TEXTE EXTRAIT =>
┄┄┄┄┄┄┄┄┄┄┄┄┄┄┄┄┄┄┄┄
Comme tout nouveau propriétaire, il décide de rénover son hôtel particulier, qui prend alors le nom d’Hôtel de Toulouse, et d’y ajouter une touche plus 18e. Pour cela, il fait appel au premier architecte du roi, Robert de Cotte (1656-1735), qui reprend les thèmes emblématiques de la marine et de la chasse, chers à l’amiral et au grand veneur qu’il est. Deux thèmes qui viennent agrémenter la galerie Dorée qui se dote de boiseries dorées sculptées par François-Antoine Vassé dans un chêne à grains fin similaire à celui des navires royaux. Les travaux durent jusqu’en 1718.


À la mort du comte de Toulouse, à Rambouillet le 1er décembre 1737, son fils, Louis-Jean-Marie de Bourbon (1725-93), duc de Penthièvre, hérite de l’hôtel. Il s’y installe et prévoit aussi des appartements pour son fils, Louis-Alexandre, prince de Lamballe, et son épouse, Marie-Thérèse-Louise de Savoie-Carignan, la célèbre Madame de Lamballe, intime de la reine Marie-Antoinette.
┄┄┄┄┄┄┄┄┄┄┄┄┄┄┄┄┄┄┄┄
CONSIGNE ÉCRITE 1 => Recopiez fidèlement les lignes des données de position, depuis leur début jusqu'à la ligne contenant « Action: tap(313, 330) », celle-ci incluse.

Données de position des mots et des éléments
┄┄┄┄┄┄┄┄┄┄┄┄┄┄┄┄┄┄┄┄
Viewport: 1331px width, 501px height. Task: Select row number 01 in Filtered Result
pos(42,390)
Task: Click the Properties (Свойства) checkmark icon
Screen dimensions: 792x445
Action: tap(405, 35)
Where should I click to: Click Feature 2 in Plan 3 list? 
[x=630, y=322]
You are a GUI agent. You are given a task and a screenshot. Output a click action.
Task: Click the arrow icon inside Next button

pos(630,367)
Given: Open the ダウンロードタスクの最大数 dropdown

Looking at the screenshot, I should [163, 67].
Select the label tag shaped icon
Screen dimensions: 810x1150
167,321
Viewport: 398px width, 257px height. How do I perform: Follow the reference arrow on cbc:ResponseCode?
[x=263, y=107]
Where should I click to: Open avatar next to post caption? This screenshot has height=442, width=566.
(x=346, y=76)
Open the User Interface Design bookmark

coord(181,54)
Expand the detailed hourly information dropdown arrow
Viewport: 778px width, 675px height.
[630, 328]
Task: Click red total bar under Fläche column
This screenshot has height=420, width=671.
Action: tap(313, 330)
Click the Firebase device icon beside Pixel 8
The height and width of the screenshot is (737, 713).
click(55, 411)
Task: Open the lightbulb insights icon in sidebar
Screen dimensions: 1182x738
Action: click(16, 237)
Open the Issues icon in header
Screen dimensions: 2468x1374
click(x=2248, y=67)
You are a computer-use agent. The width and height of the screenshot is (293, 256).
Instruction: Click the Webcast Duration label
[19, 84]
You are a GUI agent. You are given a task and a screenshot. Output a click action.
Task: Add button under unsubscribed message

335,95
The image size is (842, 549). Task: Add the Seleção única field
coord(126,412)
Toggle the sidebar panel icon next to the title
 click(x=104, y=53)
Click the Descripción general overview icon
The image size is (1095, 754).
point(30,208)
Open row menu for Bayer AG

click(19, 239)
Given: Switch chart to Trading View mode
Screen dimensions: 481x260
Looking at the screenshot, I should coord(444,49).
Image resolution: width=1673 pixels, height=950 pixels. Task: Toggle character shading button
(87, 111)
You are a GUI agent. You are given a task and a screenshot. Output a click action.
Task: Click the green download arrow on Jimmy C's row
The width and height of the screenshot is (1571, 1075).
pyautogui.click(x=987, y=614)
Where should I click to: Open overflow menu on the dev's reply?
┄┄┄┄┄┄┄┄┄┄┄┄┄┄┄┄┄┄┄┄
CONSIGNE ÉCRITE 2 =>
Répondez aux questions suivantes d'après l'extrait sur l'hôtel de Toulouse.
(a) À quel architecte le propriétaire fait-il appel pour rénover son hôtel particulier ?
(b) Jusqu'à quelle année les travaux durent-ils ?
(c) Où et à quelle date le comte de Toulouse meurt-il ?

RÉPONSE COMPLÈTE 1 =>
Viewport: 1331px width, 501px height. Task: Select row number 01 in Filtered Result
pos(42,390)
Task: Click the Properties (Свойства) checkmark icon
Screen dimensions: 792x445
Action: tap(405, 35)
Where should I click to: Click Feature 2 in Plan 3 list? 
[x=630, y=322]
You are a GUI agent. You are given a task and a screenshot. Output a click action.
Task: Click the arrow icon inside Next button

pos(630,367)
Given: Open the ダウンロードタスクの最大数 dropdown

Looking at the screenshot, I should [163, 67].
Select the label tag shaped icon
Screen dimensions: 810x1150
167,321
Viewport: 398px width, 257px height. How do I perform: Follow the reference arrow on cbc:ResponseCode?
[x=263, y=107]
Where should I click to: Open avatar next to post caption? This screenshot has height=442, width=566.
(x=346, y=76)
Open the User Interface Design bookmark

coord(181,54)
Expand the detailed hourly information dropdown arrow
Viewport: 778px width, 675px height.
[630, 328]
Task: Click red total bar under Fläche column
This screenshot has height=420, width=671.
Action: tap(313, 330)

RÉPONSE COMPLÈTE 2 =>
(a) Il fait appel à Robert de Cotte (1656-1735), premier architecte du roi.
(b) Les travaux durent jusqu'en 1718.
(c) Il meurt à Rambouillet, le 1er décembre 1737.